I don’t look autistic, and you don’t look ignorant. But here we are.
So I began to wonder: maybe I wasn’t autistic. Maybe I’d managed to convince myself, not to mention the medical professionals, in my desperation to find a reason for my lifelong sense of ‘different-ness’. Was I just looking for a scapegoat to pin my shortcomings on?
It doesn’t help of course that there are so few resources for adults on the spectrum. It’s as if society shrugs it’s shoulders and says ‘Well, you’ve made it this far…’ When you receive a diagnosis and exactly nothing changes it’s easy to wonder if you just imagined it all.
Research is continually pushing the parameters of how we recognise autism.
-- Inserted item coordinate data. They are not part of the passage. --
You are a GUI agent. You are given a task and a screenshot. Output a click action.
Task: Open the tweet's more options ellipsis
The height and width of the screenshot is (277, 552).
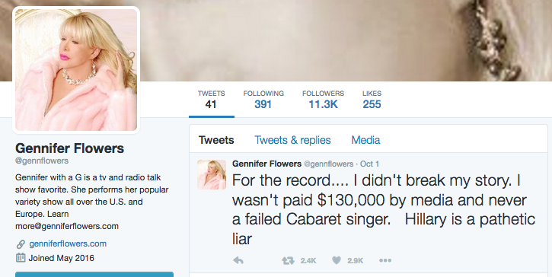click(385, 260)
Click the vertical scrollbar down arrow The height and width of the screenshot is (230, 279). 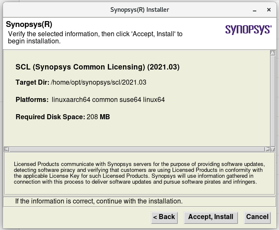click(x=273, y=149)
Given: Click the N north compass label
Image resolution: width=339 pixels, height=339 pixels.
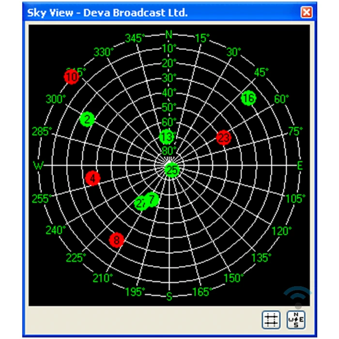Looking at the screenshot, I should pos(169,34).
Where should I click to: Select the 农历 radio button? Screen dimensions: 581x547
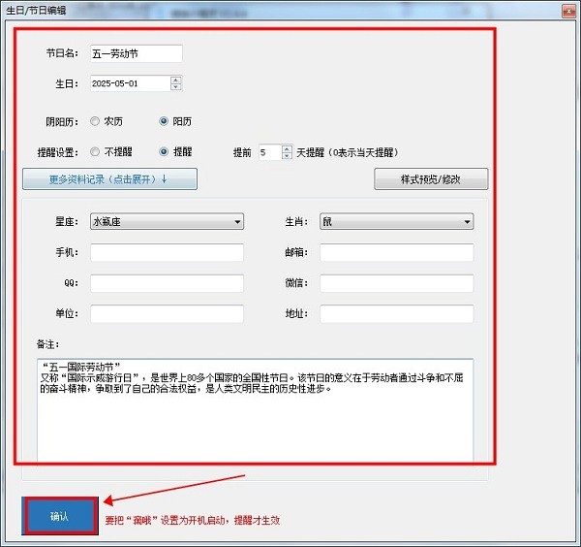point(95,121)
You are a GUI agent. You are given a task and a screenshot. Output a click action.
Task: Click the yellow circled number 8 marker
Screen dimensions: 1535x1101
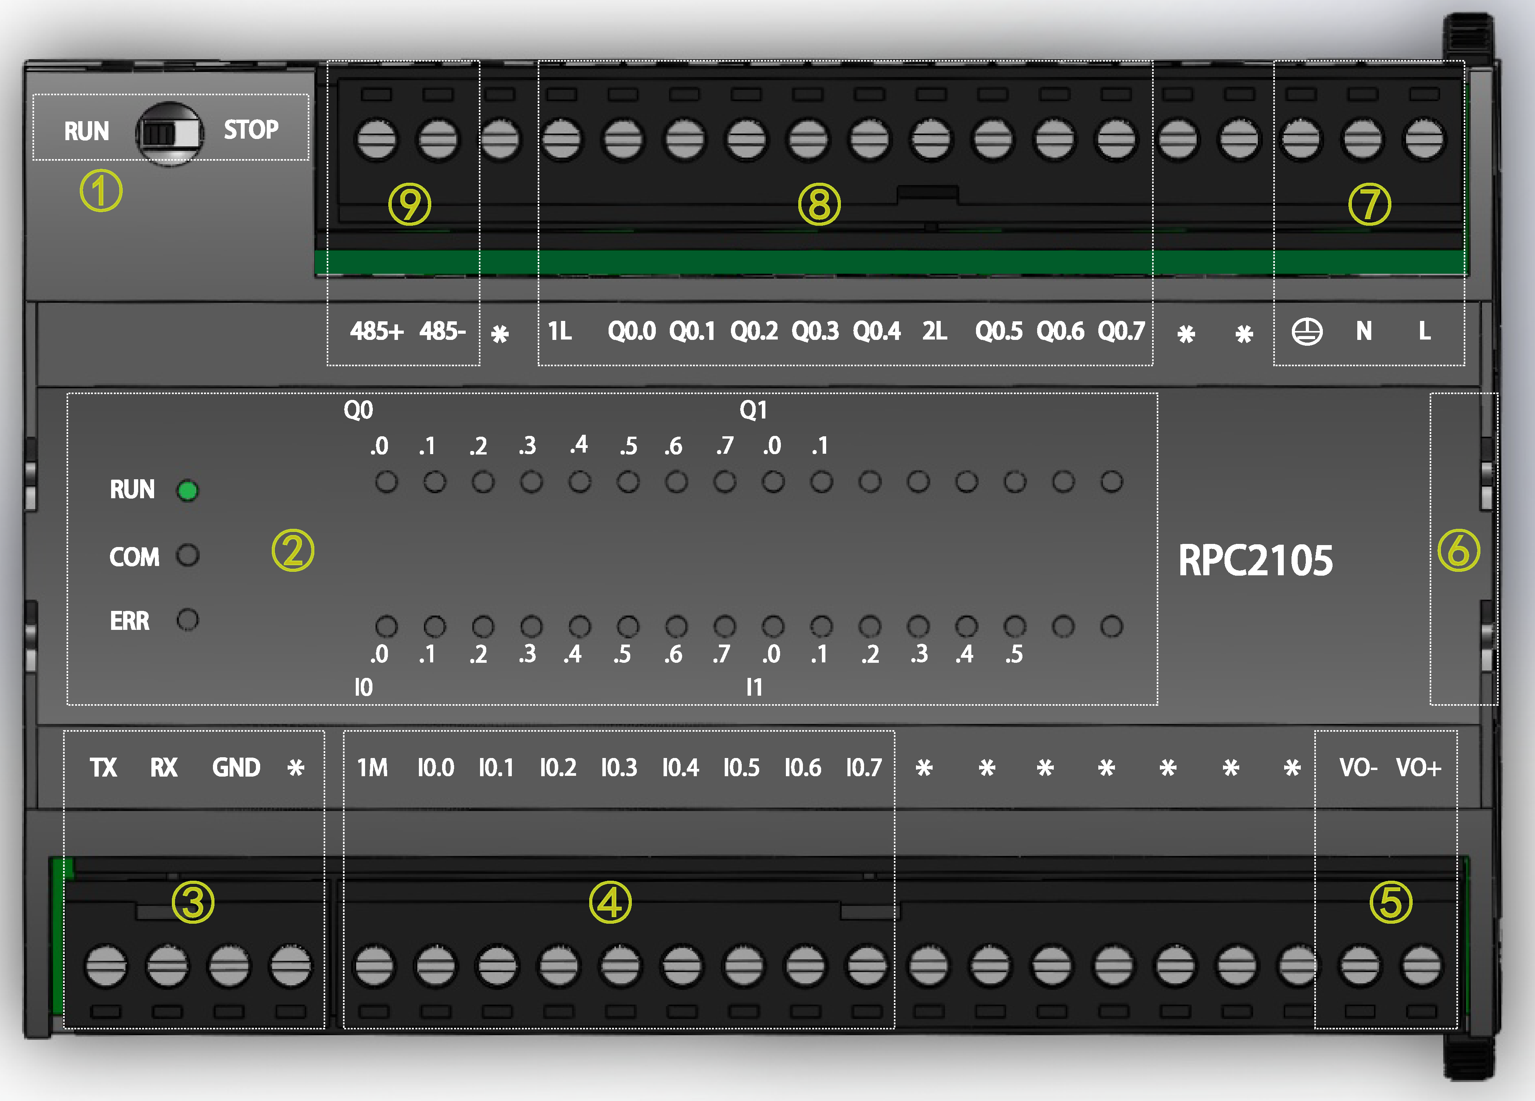pyautogui.click(x=819, y=204)

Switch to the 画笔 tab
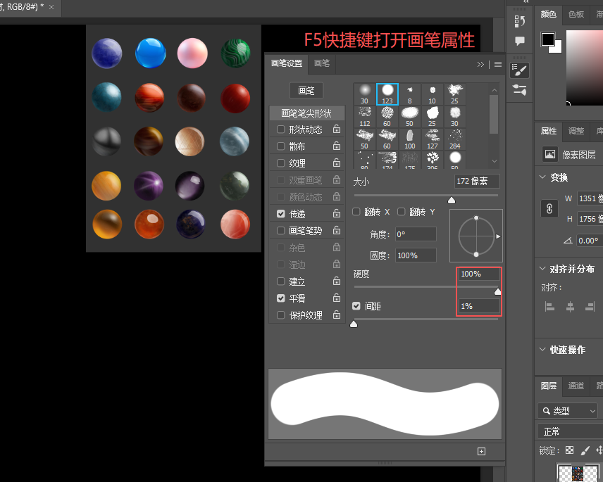coord(322,63)
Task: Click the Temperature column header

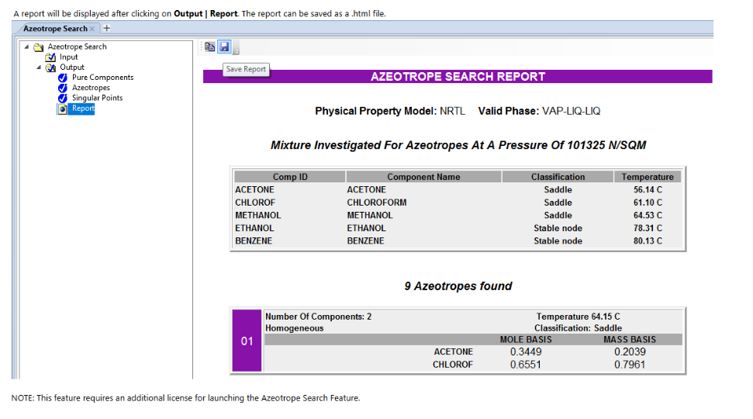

New aspects are coming to light all the time, the most profoundly significant of which must be the vastly different ways it manifests in males and females, and it’s these subtleties of the autistic existence that ring true for me and remind me why diagnosis seemed like a key to unlocking my understanding of myself in the first place.
From the outside, everything had to look fine, and I learned how to do that really well.
From the time I started school and felt myself to be different I’d chosen the path that promised inclusion if I played the part expected of me. Because my family had emigrated and moved house frequently I came to view my ‘acting’ in terms of natural adaptation to new situations – when in Rome…
But ultimately I pretended to be someone else for so long, and so well, that I forgot it was an act. I had taken the Blue Pill and necked it with Kool Aid.
With my diagnosis I chose the proverbial Red Pill. I made a decision to accept the truth of my reality, to begin working to see my thought processes for what they were instead of ignoring them in favour of groupthink. I came to realise all the work I put into ‘blending in’ was perhaps the greatest source of my despair and frustration. I began the task of claiming my authentic self, accepting my differences, and learning how to play to my strengths. It hasn’t been easy. It’s frequently upsetting, draining and frustrating. But, in spite of all that, I’m discovering it’s worth it for the sense of solidity I’m beginning to feel with each victory. Each small act of courage in the face of fear, each risk of bald honesty in the pursuit of trust and authenticity, the strength these deliver keeps me going. Like pulling on new gloves, I’m stretching and flexing in the delicious novelty of my liminal assertiveness, the ease of release from perfection, the potentiality of all that I still could be.